From a publishing standpoint, Davis’s story reminds me of Delisa Newton, a Black trans woman who was profiled by Sepia magazine in 1966 and commemorated by the Neighborhood Story Project’s Queer Cartography poster series fifty years later. In the mid-twentieth century, trans women who were engaged by the press often dealt with their life stories being rendered as salacious, lurid, tragic, or all of the above. I’m happy that Davis was able to speak on her own life on her own terms in this memoir, and grateful that the ILL system is keeping her story from slipping totally out of circulation.


Abram Himelstein, editor-in-chief

When I was younger, I recoiled at the idea of summer reading.

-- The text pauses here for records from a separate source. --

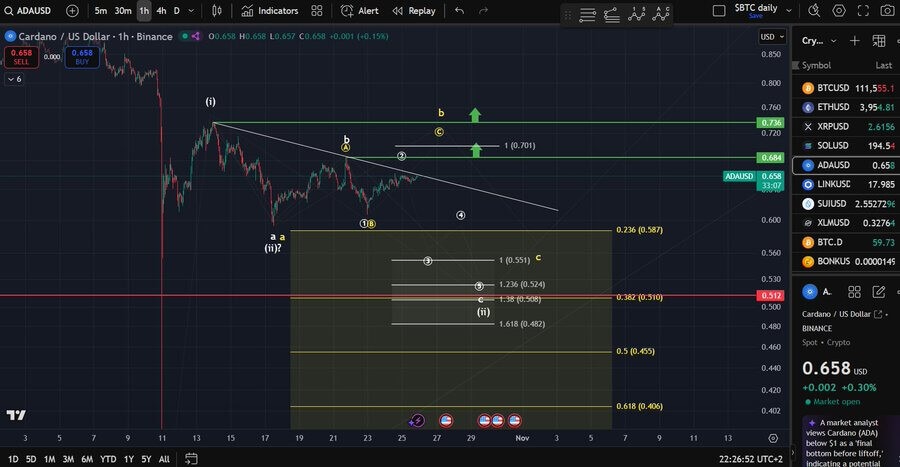Screen dimensions: 900x467
Task: Click the Alert clock icon
Action: (x=359, y=11)
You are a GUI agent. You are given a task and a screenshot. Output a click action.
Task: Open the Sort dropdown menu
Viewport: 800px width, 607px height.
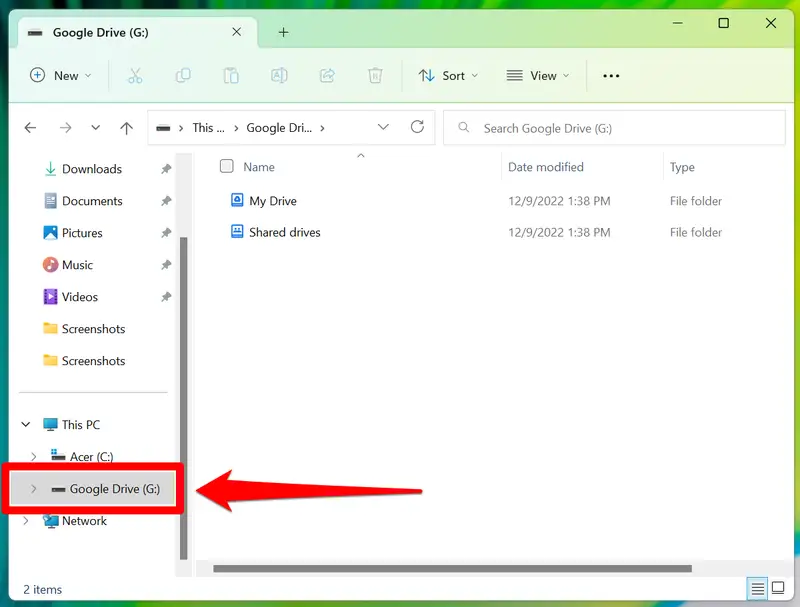448,76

Books were the holiest texts to me, and the idea that I might want something lighter or easier for the summer was blasphemy. The seasons existed on a plane beneath the books.   

Age, parenthood, and the Internet have humbled me. Now I want the stories to sweep me away—away from the mundane familiar into other worlds. This summer I fumbled and found my way into three books’ worth of deep pleasure. 

We drove up to Vermont, and once we got there, it was mostly a world without cell phones for us; I wish I could claim that I willingly put it down, but mostly we were checking to see if our phones would work (they wouldn’t). After a few days I broke down, and we made a run for the bookstore. For reasons I can’t fully explain, I bought Tove Janson’s The Summer Book. Set on an island in the Gulf of Finland—a body of water I did not know existed—Sophia and her grandmother play and argue their way through the summer. The plot is scarce; it’s mostly the conversations between the very aged and the young as they try to enjoy and antagonize each other in equal proportions. It was stunningly familiar: echoes of our car rides (joy and bickering in equal measure) and of my daughter’s rambles with her grandparents. 

We pushed further north, to Nova Scotia, and the phones were not more functional. We asked around in Shelbourne, and they directed us to a house where a future bookstore was in crates. After poking around, I bought Neil Gaiman’s The Ocean at the End of the Lane. I am new to Gaiman, but this one was beautiful wrought—right on the knife’s edge of memory, magic, and childhood trauma. 

Our last book caught me surprise: The Firekeeper’s Daughter, by Angeline Boulley, popped up on the New Orleans Public Library App. It was YA, maybe a bit past our ten-year-old, but she had just dipped into her first murder mystery, and so it was voted in. For eighteen hours we were mesmerized, eager to get back into the car and back into the world of Daunis, hockey, and meth in Sault St. Marie. We rode back to New Orleans through so much beauty, but we were gripped with fear for Daunis. Beautifully told.

Featured image by Royce Bair, courtesy of Flickr.